SFS Inference

Computing likelihoods

Following [Sawyer1992] the distribution of mutation frequencies is treated as a Poisson random field, so that composite likelihoods (in which we assume mutations are independent) are computed by taking Poisson likelihoods over bins in the SFS. We typically work with log-likelihoods, so that the log-likelihood of the data (\(D\)) given the model (\(M\)) is

\[\log{\mathcal{L}} = \sum_{i} D_i \log{M_i} - M_i - \log{D_i !}\]

where \(i\) indexes the bins of the SFS.

Likelihoods can be computed from moments.Inference:

import moments
import numpy as np

theta = 1000
model = theta * moments.Demographics1D.snm([10])

data = model.sample()

print(model)
print(data)
[-- 1000.0 499.9999999999999 333.33333333333326 250.0 200.0
 166.66666666666666 142.85714285714286 125.0 111.1111111111111 --]
[-- 956 481 339 240 207 169 129 114 104 --]
print(moments.Inference.ll(model, data))
-35.96101596446971

When simulating under some demographic model, we usually use the default theta of 1, because the SFS scales linearly in the mutation rate. When comparing to data in this case, we need to rescale the model SFS. It turns out that the maximum-likelihood rescaling is that which makes the total number of segregating sites in the model equal to the total number in the data:

data = moments.Spectrum([0, 3900, 1500, 1200, 750, 720, 600, 400, 0])
model = moments.Demographics1D.two_epoch((2.0, 0.1), [8])

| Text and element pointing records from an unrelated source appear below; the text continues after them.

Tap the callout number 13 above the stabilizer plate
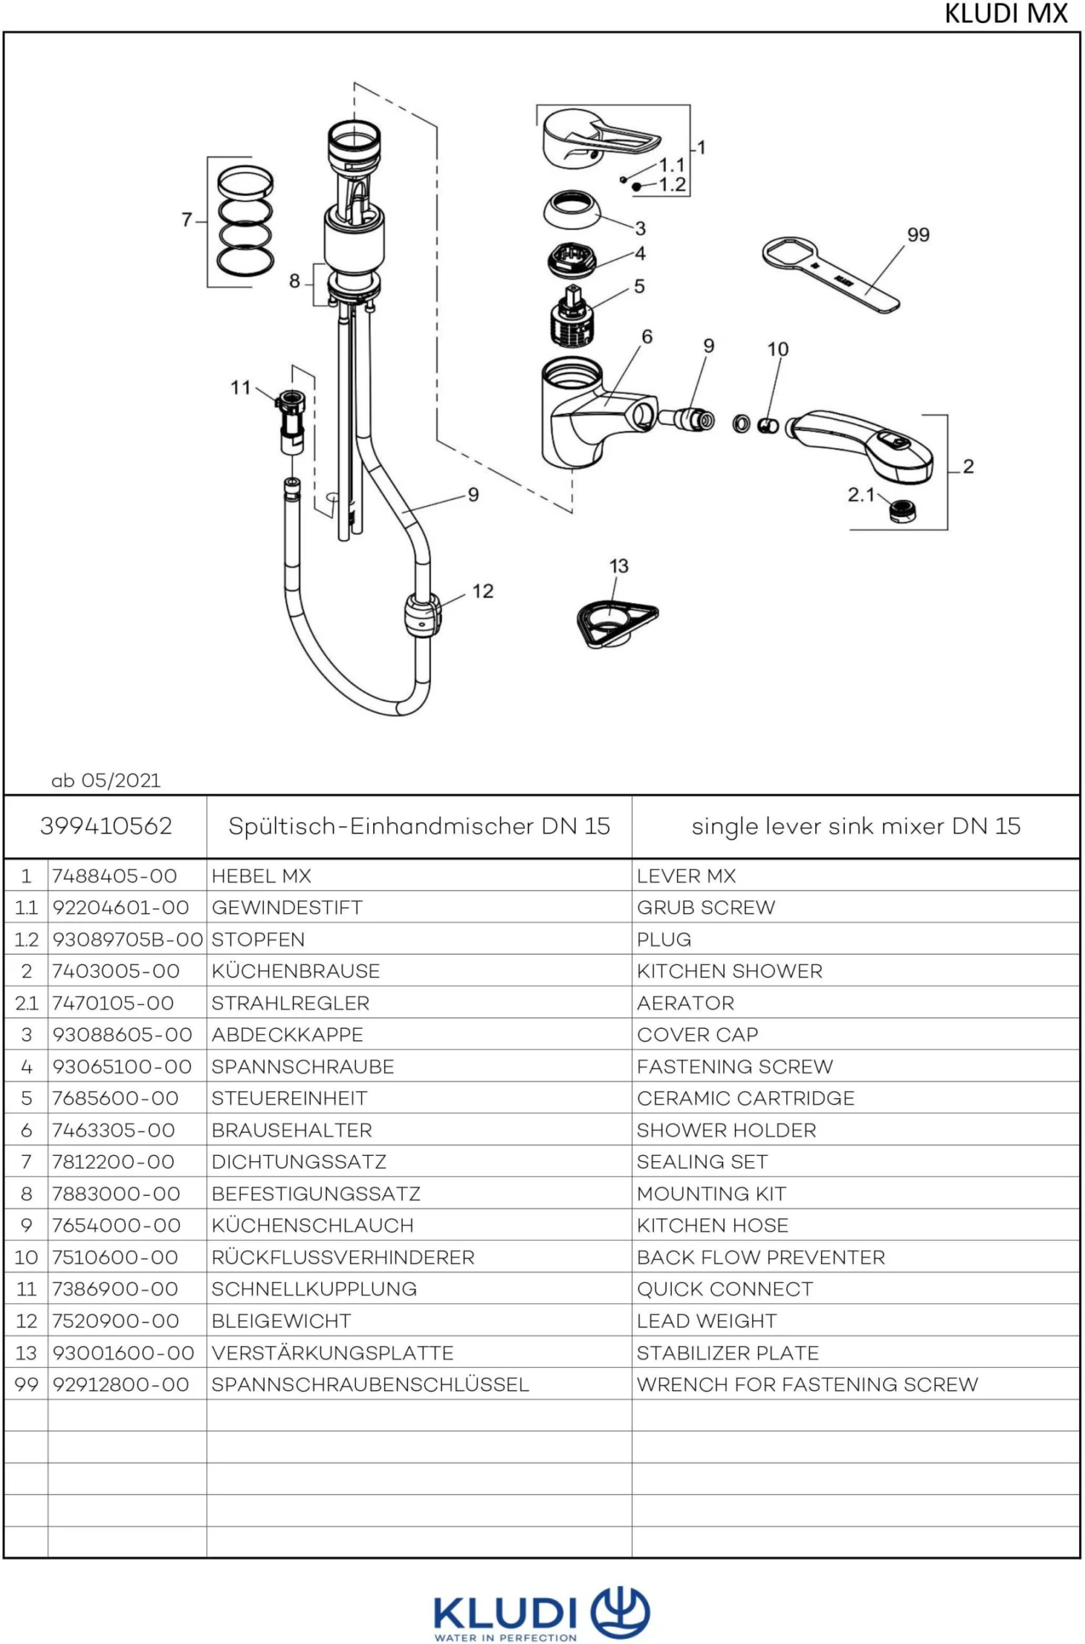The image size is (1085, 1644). [618, 566]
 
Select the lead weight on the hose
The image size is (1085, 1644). [422, 615]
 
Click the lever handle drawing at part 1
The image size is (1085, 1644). [593, 139]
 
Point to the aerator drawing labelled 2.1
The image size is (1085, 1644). [903, 510]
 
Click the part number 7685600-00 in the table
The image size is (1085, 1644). [115, 1098]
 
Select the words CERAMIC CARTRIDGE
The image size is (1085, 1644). [745, 1098]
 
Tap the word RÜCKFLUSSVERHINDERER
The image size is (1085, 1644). [343, 1257]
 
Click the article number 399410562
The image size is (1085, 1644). [106, 826]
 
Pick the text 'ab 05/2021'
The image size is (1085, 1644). [106, 781]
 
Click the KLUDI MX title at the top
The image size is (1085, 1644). [1005, 14]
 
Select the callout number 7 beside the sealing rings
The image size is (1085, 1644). [187, 220]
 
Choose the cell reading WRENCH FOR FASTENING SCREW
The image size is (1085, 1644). [807, 1384]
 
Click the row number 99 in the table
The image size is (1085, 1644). [26, 1384]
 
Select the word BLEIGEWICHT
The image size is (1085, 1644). [281, 1321]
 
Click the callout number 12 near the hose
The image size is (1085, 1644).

print("Number of segregating sites in data:", data.S())
print("Number of segregating sites in model:", model.S())
print("Ratio of segregating sites:", data.S() / model.S())

opt_theta = moments.Inference.optimal_sfs_scaling(model, data)
print("Optimal theta:", opt_theta)
Number of segregating sites in data: 9070.0
Number of segregating sites in model: 2.7771726368386327
Ratio of segregating sites: 3265.911481226729
Optimal theta: 3265.911481226729

Then we can compute the log-likelihood of the rescaled model with the data, which will give us the same answer as moments.Inference.ll_multinom using the unscaled data:

print(moments.Inference.ll(opt_theta * model, data))
print(moments.Inference.ll_multinom(model, data))
-59.880644681554486
-59.880644681554486

Optimization

moments optimization is effectively a wrapper for scipy optimization routines, with some features specific to working with SFS data. In short, given a demographic model defined by a set of parameters, we try to find those parameters that minimize the negative log-likelihood of the data given the model. There are a number of optimization functions available in moments.Inference:

  • optimize and optimize_log: Uses the BFGS algorithm.

  • optimize_lbfgsb and optimize_log_lbfgsb: Uses the L-BFGS-B algorithm.

  • optimize_log_fmin: Uses the downhill simplex algorithm on the log of the parameters.

  • optimize_powell and optimize_log_powell: Uses the modified Powell’s method, which optimizes slices of parameter space sequentially.

More information about optimization algorithms can be found in the scipy documentation.

With each method, we require at least three inputs: 1) the initial guess, 2) the data SFS, and 3) the model function that returns a SFS of the same size as the data.

Additionally, it is common to set the following:

  • lower_bound and upper_bound: Constraints on the lower and upper bounds during optimization. These are given as lists of the same length of the parameters.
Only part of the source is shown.